Handball Bundesliga
HSV Hamburg lässt Berlin keine Chance

In der Handball-Bundesliga hat der HSV Hamburg einen deutlichen 37:25 (22:9)-Sieg bei den Füchsen Berlin gefeiert. Göppingen und Großwallstadt trennten sich unentschieden.

Der HSV Hamburg ist in der Handball-Bundesliga bis auf einen Punkt an Spitzenreiter THW Kiel (19:1) herangerückt.

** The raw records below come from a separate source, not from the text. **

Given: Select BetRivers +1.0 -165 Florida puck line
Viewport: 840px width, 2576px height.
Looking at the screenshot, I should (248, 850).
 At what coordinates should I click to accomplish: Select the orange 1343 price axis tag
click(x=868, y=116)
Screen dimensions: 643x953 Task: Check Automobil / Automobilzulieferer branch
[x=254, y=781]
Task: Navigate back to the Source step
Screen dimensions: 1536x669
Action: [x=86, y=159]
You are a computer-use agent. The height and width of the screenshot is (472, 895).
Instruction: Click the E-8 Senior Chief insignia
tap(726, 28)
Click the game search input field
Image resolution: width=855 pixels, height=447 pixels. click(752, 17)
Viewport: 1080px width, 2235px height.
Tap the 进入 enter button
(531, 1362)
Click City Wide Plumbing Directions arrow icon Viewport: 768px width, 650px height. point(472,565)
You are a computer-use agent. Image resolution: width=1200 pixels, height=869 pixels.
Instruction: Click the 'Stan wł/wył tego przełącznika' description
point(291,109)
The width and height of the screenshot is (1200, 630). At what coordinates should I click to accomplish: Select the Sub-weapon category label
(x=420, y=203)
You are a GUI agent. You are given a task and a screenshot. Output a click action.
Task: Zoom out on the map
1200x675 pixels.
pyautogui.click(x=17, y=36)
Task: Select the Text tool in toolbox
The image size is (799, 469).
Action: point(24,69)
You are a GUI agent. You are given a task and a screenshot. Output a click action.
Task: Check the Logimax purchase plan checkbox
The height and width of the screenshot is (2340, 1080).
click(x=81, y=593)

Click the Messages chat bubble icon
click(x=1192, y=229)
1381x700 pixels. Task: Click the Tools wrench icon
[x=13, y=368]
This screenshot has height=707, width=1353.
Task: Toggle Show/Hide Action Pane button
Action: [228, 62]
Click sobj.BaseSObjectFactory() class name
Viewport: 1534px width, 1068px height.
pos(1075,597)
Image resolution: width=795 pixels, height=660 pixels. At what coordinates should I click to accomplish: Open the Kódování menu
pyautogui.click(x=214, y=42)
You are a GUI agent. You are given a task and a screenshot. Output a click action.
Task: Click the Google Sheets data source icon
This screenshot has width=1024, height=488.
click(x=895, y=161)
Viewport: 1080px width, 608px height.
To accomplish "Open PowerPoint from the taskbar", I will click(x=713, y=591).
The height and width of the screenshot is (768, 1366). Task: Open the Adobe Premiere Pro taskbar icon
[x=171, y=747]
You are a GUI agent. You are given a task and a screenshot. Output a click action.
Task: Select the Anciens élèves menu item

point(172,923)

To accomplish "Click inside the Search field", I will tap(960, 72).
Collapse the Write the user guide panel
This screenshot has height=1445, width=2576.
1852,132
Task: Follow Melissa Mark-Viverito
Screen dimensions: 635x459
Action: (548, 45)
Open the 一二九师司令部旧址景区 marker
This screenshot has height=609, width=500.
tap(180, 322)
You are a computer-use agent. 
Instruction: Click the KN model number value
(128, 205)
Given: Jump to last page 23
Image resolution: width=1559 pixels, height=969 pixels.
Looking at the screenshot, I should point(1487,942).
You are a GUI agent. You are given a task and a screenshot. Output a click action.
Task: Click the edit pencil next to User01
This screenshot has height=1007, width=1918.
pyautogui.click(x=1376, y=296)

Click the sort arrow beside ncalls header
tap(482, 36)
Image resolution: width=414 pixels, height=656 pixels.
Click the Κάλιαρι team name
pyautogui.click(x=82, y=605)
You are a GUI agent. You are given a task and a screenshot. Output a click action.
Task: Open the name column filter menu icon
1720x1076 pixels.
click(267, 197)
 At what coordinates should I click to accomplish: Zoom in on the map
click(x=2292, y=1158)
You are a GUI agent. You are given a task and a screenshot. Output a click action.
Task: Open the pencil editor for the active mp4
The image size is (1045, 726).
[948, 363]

Mit 37:25 (22:9) feierten die Hanseaten (18:2 Zähler) bei den Füchsen Berlin (10:12) im zehnten Saisonspiel den neunten Sieg.

Vor der Saison-Rekordkulisse von 8 570 Zuschauern hatte der HSV seine besten Werfer in Hans Lindberg (7/5 Siebenmeter) und Igor Vori (6). Beim Gastgeber, der im elften Saisonspiel die sechste Niederlage kassierte, waren Konrad Wilczynski (7/4) und Bartolmiej Jaszka (7) die besten Werfer.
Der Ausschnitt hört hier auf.